Document text Start Marker

Many things are taken for granted in the developed world, but I think that clean water must be at the top of the list. One of my little luxuries when I get back to the UK after a few months overseas is putting my toothbrush under a running tap; I have to use bottled water here because the quality of what comes through the pipes is so poor.
The situation in much of Bangladesh of course leaves that anecdote looking flimsy. For a land of rivers it is notable that fewer than 40 percent of people have access to safe drinking water, due in part to a lack of resources, planning and coordination. Three further factors however also weigh heavily: the water table is dropping under heavy population pressure; poisoning of supplies by arsenic present in the soil is a slow-ticking health disaster; and rising sea levels are encroaching on the south and turning many aquifers saline and undrinkable.
In this context I’ve spent the last couple of weeks leading a review of a significant piece of our support to water, sanitation and hygiene (WASH) here in Bangladesh: the SHEWA-B programme. The first of these, water, is most commonly the focus of donor programmes: building safe water wells is a quick way to help people. But decent waste disposal and education on hygienic practices - as simple a thing as washing hands - are vital as part of a comprehensive programme to reduce the incidence of disease and improve environmental quality.

Document text End Marker
Material shown Start Marker

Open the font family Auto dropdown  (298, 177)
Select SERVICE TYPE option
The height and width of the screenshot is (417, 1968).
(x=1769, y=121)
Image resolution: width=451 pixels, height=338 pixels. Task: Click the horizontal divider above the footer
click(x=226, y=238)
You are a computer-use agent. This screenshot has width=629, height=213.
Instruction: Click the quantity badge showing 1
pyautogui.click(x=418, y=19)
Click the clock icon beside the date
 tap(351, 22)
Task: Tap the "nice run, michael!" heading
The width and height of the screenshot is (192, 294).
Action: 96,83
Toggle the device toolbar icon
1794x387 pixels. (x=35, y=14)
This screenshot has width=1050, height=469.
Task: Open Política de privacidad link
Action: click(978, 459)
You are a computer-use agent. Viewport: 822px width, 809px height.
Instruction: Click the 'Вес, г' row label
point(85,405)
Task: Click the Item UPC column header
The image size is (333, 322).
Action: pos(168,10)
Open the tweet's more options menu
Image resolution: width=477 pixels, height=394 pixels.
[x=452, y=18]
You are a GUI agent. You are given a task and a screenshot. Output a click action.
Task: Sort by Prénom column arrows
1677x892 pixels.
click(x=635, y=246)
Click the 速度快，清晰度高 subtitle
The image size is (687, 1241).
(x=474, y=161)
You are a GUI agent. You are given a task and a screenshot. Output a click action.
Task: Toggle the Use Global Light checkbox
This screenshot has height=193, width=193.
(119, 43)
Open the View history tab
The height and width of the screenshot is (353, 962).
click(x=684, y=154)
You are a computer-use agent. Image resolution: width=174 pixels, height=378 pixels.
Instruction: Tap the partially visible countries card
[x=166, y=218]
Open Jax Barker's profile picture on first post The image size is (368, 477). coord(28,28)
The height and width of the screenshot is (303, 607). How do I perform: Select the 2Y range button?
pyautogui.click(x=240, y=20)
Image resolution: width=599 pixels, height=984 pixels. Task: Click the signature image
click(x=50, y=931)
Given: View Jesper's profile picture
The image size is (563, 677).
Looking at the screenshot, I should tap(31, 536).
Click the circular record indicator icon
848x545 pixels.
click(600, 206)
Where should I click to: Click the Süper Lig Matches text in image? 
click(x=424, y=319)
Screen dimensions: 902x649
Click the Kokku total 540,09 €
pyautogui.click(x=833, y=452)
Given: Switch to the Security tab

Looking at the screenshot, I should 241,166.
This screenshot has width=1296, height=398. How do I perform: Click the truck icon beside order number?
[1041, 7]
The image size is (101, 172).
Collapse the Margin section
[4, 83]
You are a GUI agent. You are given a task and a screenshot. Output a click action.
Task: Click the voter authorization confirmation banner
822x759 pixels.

Material shown End Marker

» **Exercise directions**
Pick up the piece on clean water and sanitation in Bangladesh after its last sentence and keep writing it.

» **Response to this task**
Myself and two of the team visited Narail District in the south west of the country. In Kalia municipality we met Kurshida (pictured, in green), a young woman who - under the tuition of Community Hygiene Promoters paid for by the programme - had become a community leader in discussing both hygiene behaviours and the water and sanitation needs of those living in the slum. Kurshida spoke with real passion to the gathered women about the health benefits of improved WASH. As an immediate practical benefit, the community had asked government engineers to move a water-point from a position inaccessible for much of the day; they proudly demonstrated how easy it now was to get clean and safe water when they wanted it.
Millions of people are benefiting in a similar way under the programme. Equally importantly for the long-run, central government and local councils are heavily involved in planning, spending, implementing and accounting for results. We hope that, over time, the sector will be increasingly coordinated and led by national actors. This combination - immediate results and long-run sustainability - is ideally how we want all our programmes to operate.